## TASK ITEM
Check every line below for the word "computer" and show those that hold it.

↓↓↓

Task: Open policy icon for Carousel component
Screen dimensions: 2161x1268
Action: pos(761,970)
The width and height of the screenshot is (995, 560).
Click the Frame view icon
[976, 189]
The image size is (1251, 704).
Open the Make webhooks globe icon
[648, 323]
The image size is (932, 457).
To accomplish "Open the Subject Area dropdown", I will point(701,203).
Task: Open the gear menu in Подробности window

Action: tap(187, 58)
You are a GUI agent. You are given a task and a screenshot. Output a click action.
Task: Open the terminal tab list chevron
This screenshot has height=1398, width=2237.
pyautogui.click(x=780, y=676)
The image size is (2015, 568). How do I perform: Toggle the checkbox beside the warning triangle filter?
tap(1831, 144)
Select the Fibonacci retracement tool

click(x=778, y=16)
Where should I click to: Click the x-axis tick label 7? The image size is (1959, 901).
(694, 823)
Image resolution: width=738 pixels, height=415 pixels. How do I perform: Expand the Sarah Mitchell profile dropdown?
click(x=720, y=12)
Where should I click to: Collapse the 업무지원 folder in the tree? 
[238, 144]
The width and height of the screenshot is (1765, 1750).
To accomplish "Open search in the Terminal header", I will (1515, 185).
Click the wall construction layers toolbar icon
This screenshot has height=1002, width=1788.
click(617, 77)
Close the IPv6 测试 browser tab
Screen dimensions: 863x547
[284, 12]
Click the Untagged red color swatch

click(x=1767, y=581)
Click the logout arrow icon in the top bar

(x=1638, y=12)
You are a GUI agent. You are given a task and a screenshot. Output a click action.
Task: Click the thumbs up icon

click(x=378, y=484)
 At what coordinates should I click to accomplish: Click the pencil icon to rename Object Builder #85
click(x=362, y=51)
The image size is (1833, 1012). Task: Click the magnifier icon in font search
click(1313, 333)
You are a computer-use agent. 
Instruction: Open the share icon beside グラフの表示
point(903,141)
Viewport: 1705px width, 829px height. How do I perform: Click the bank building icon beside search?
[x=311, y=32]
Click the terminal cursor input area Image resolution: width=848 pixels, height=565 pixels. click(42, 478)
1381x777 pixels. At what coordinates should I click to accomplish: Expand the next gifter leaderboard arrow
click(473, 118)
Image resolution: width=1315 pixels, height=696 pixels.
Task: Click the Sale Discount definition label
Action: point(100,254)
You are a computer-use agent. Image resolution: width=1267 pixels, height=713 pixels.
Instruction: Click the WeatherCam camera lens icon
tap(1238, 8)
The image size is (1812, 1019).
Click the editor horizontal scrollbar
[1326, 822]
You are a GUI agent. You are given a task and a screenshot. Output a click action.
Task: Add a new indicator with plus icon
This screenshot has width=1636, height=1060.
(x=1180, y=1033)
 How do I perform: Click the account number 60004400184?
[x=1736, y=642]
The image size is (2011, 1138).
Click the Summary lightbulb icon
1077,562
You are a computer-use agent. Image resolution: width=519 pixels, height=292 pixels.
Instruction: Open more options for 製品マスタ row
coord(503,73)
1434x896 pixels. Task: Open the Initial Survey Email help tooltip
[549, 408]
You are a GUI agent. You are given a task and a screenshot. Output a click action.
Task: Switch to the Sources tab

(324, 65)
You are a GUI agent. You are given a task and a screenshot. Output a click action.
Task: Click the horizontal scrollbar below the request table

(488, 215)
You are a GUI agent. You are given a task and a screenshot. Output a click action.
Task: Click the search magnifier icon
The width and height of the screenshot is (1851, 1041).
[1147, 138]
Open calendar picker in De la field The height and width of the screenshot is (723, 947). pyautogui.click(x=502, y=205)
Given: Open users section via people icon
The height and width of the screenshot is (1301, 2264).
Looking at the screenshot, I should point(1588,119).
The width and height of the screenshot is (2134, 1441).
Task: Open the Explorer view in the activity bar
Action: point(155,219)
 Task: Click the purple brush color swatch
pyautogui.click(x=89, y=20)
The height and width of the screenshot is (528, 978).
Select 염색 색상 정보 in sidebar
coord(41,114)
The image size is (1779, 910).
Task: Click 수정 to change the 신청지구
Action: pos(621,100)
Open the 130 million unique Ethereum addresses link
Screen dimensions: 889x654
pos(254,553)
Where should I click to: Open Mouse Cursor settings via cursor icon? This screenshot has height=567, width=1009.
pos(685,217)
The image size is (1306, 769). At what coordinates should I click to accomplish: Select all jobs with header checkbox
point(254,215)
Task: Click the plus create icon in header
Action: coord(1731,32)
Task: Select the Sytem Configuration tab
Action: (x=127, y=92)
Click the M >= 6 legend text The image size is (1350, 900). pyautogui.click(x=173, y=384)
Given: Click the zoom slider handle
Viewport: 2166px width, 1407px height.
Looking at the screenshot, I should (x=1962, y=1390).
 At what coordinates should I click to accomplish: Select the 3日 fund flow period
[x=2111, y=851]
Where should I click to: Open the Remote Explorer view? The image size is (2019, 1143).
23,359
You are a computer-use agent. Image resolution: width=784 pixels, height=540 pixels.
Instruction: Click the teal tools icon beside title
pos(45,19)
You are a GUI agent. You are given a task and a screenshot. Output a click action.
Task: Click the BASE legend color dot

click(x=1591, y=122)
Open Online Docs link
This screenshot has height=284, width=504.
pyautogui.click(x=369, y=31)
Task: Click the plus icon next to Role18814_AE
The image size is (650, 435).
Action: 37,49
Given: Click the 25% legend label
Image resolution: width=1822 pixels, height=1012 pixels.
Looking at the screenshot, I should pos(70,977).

↑↑↑

## RESPONSE AREA
You are a computer-use agent. 
You are a computer-use agent. Image resolution: width=1267 pixels, height=713 pixels.
You are a computer-use agent. Image resolution: width=519 pixels, height=292 pixels.
You are a computer-use agent. Image resolution: width=784 pixels, height=540 pixels.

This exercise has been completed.